> _EXERCISE MATERIALS_:
------------------------

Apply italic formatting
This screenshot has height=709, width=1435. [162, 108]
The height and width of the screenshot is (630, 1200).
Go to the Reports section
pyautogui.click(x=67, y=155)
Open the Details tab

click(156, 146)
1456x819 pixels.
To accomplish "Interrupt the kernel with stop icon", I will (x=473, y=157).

------------------------

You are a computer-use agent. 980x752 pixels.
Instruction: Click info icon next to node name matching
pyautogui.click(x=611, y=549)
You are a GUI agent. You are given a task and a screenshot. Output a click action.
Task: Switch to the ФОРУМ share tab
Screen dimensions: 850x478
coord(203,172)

------------------------

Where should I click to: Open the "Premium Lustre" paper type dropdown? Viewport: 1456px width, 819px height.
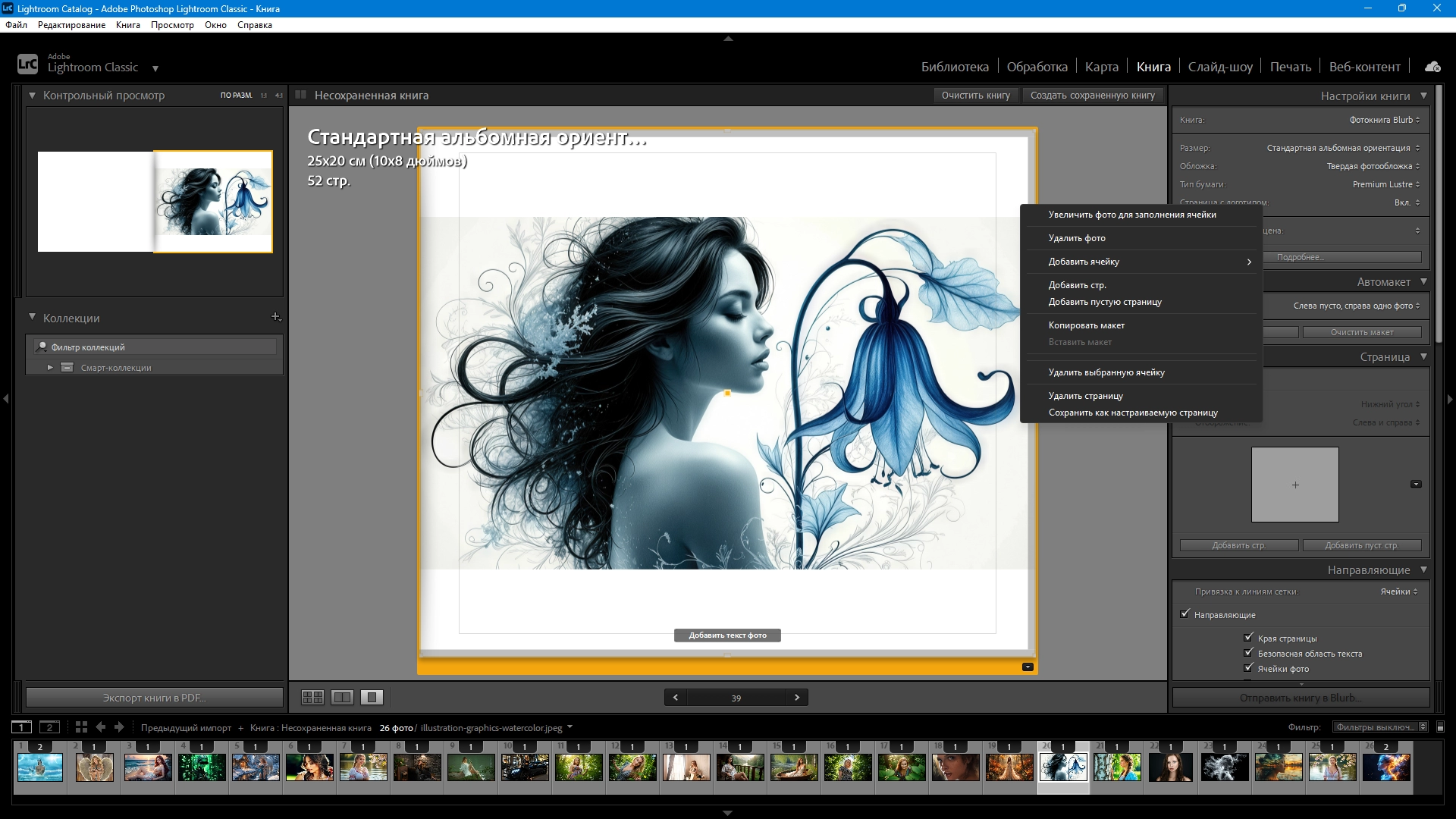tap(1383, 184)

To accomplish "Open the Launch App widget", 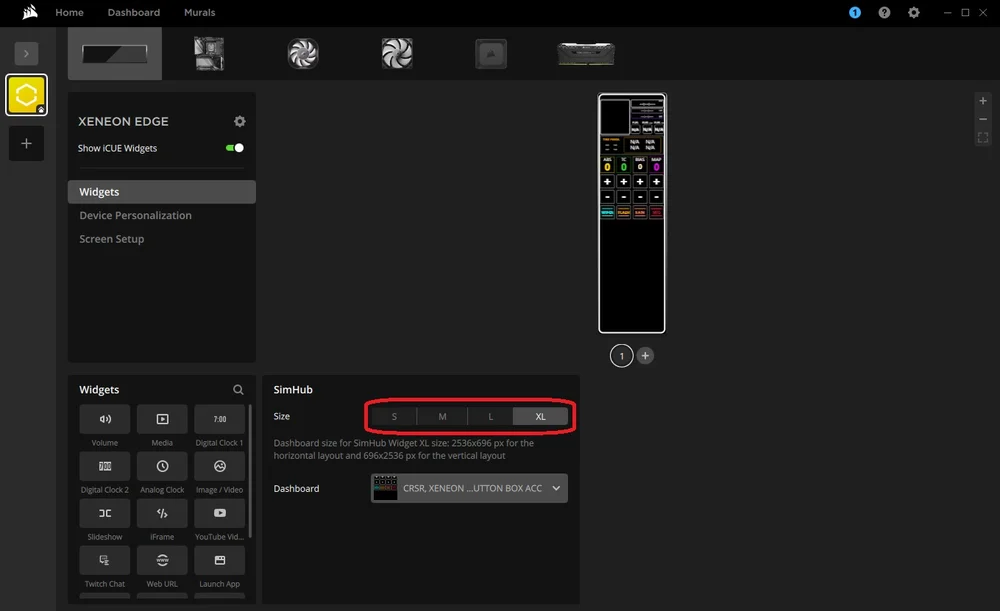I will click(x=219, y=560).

------------------------

> _THE TASK_:
Convert everything from the line containing "1456x819 pixels." down to the line containing "will (x=473, y=157)." into a JSON list of strings, one string per line, omitting blank lines.

> _COMPLETED EXERCISE_:
[
  "1456x819 pixels.",
  "To accomplish \"Interrupt the kernel with stop icon\", I will (x=473, y=157)."
]